That is the end of the first section, and I feel like it should cover most of the rules, as we enter the Keeper section now, but honestly I’m dumbfounded and don’t understand the phases of play, or what a session will look or feel like. You’d think with half a dozen Powered by the Apocalypse games under their belt, Gauntlet Publishing would have ironed out the kinks that had already been ironed out a decade and a half ago by the Bakers, but it seems not. I venture into the Keeper: Basics section tentatively. Here we have most of the information that really should have been included earlier: A list of steps for running investigations, for example. What an assignment consists. This is stuff that really should have occurred earlier, because read the “Custodian” section and I have no clue what’s going on. It feels like they know it too, because it comes before the traditional “Keeper principles” and “Keeper reactions” (rather than moves) sections, which are, to be entirely honest, pretty disappointingly generic. Although, I have to say, the “Keeper reactions” are far meaner than the usual, which plays into my suspicions about how the “Write a Verse” move is supposed to fuel play. Conditions follow this, the first time they’ve been expanded upon despite being repeatedly referred to, in the advanced section no loss. Then, we have a more in-depth treatment of moves. I was dreading this: It’s is an inclination that dates all the way back to Apocalypse World, but in Apocalypse World it served a purpose, because then nobody knew what a move was. Now, we get it, and here, as with most Apocalypse World descended games, keep the habit of elucidating their moves. It feels to me like a cover for bad design: A long, rambling chapter labelled “Advanced” but containing information that should have been in a better designed move, doesn’t make a game more playable. All in all the Keeper section is a mess of things that should be considered for all players and things that explain at length how to work around the flawed design in the section for all players. What a mess.

**Record excerpts**

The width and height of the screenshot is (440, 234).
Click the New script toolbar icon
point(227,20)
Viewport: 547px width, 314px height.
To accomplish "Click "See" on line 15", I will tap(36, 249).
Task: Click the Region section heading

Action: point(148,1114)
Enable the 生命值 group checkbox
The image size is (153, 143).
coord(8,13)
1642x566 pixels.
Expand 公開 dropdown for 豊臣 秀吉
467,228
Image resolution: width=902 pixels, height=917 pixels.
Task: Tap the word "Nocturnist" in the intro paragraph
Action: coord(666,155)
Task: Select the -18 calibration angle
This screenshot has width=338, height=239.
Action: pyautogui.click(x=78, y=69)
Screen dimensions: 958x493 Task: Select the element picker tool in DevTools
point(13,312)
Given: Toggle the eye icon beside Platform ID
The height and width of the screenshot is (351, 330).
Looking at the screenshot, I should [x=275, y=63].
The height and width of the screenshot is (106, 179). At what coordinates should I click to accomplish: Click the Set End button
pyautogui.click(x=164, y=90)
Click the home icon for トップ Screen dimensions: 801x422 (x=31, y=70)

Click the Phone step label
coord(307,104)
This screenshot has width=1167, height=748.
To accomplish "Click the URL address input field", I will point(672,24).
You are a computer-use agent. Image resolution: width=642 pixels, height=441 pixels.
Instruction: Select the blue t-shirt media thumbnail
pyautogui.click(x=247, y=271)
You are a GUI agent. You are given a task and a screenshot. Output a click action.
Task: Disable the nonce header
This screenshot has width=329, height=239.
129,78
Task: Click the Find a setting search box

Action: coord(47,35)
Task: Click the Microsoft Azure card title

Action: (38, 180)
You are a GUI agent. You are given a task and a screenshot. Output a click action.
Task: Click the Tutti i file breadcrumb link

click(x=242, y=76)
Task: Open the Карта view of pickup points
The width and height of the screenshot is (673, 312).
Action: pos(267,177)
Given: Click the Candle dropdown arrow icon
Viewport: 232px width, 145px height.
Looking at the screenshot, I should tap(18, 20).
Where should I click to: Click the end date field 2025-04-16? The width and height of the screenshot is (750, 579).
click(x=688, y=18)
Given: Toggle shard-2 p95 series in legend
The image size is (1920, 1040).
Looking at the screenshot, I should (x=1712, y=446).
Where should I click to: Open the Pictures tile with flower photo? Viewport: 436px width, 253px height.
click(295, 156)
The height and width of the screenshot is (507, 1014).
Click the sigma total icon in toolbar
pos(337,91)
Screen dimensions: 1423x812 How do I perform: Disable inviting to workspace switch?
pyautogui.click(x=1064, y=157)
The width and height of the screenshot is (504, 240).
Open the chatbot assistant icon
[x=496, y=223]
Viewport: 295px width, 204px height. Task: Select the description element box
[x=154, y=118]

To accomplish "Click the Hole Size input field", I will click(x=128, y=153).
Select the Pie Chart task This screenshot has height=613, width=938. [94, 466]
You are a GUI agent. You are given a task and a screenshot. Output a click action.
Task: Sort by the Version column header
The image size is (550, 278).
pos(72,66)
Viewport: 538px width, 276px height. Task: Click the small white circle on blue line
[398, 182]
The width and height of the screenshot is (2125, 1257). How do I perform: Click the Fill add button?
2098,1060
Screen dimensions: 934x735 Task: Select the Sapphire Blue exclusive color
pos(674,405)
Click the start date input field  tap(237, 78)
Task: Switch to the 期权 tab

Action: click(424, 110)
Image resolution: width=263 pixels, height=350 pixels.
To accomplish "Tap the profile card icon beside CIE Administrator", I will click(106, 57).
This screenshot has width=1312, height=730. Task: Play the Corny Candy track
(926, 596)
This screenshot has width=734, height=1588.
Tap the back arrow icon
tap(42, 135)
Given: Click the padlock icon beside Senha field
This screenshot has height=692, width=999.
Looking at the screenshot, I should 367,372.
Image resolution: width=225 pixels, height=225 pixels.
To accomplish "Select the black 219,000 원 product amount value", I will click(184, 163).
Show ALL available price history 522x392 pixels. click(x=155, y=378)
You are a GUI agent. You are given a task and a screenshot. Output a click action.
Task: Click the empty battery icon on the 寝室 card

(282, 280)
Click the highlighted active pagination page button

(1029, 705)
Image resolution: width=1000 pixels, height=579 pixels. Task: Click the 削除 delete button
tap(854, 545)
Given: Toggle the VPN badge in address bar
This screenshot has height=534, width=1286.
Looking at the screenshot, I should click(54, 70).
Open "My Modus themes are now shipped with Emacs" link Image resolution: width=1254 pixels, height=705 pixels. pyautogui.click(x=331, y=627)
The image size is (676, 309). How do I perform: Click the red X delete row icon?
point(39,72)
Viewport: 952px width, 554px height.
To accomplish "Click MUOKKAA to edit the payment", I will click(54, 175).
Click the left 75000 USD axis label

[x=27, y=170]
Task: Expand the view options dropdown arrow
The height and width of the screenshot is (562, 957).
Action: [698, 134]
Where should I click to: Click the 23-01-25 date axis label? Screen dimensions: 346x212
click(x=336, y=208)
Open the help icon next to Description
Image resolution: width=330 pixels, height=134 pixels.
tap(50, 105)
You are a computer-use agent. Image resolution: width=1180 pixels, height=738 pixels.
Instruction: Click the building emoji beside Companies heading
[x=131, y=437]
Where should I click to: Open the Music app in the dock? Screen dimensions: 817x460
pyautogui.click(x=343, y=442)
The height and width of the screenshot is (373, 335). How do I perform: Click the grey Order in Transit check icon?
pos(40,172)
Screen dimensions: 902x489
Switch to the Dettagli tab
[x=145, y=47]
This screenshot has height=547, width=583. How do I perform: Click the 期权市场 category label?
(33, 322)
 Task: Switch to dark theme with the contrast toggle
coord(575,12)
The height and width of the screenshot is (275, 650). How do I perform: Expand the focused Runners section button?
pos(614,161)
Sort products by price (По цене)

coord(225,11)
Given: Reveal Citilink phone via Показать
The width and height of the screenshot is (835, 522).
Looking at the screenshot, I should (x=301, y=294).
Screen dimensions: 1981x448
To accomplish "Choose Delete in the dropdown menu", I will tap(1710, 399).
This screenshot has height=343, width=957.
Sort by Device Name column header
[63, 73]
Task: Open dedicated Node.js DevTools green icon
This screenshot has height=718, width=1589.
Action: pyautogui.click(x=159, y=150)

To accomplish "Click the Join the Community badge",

**Set of tasks**
1) Which publisher does the rulebook review name as the maker of the game?
2) Using the rulebook review, decide whether each statement agrees with it: (a) The reviewer found the "Keeper principles" and "Keeper reactions" sections generic. (b) The "Keeper reactions" are gentler than usual. (c) Conditions are explained in detail before the Keeper section.
3) Continue the rulebook review from its last sentence.

**Responses to the exercise**
1) Gauntlet Publishing.

2)
(a) Yes: "which are, to be entirely honest, pretty disappointingly generic."
(b) No: "the “Keeper reactions” are far meaner than the usual"
(c) No: "Conditions follow this, the first time they’ve been expanded upon despite being repeatedly referred to"

3)
The next two sections, on the other hand, are absolute fire. There’s effectively a starter kit, showing you and talking you through how to run your first one-shot, how to keep track and run the conspiracy (this is the first time it’s mentioned, it’s not mentioned anywhere in the actual rules). It’s pretty cool, although I do wonder if in practice it might be a little too structured for actual play due to the freewheeling nature of the Write a Verse move. Then, there’s a session one procedure, which walks you through everything. This should have been the core of the entire book, what the actual hell is going on here? Who wrote this? Why is this at the end of the book and not the core structure of the book? This is yet another book from Gauntlet Publishing in dire need of developmental editing. It feels like they received feedback in playtesting and rather than redevelop what they’d already written, they simply these two sections to the end to address the concerns that “I have no idea what’s going on on how to play the game”. And that’s it. That’s the end of the book. At least it wasn’t 166 pages long.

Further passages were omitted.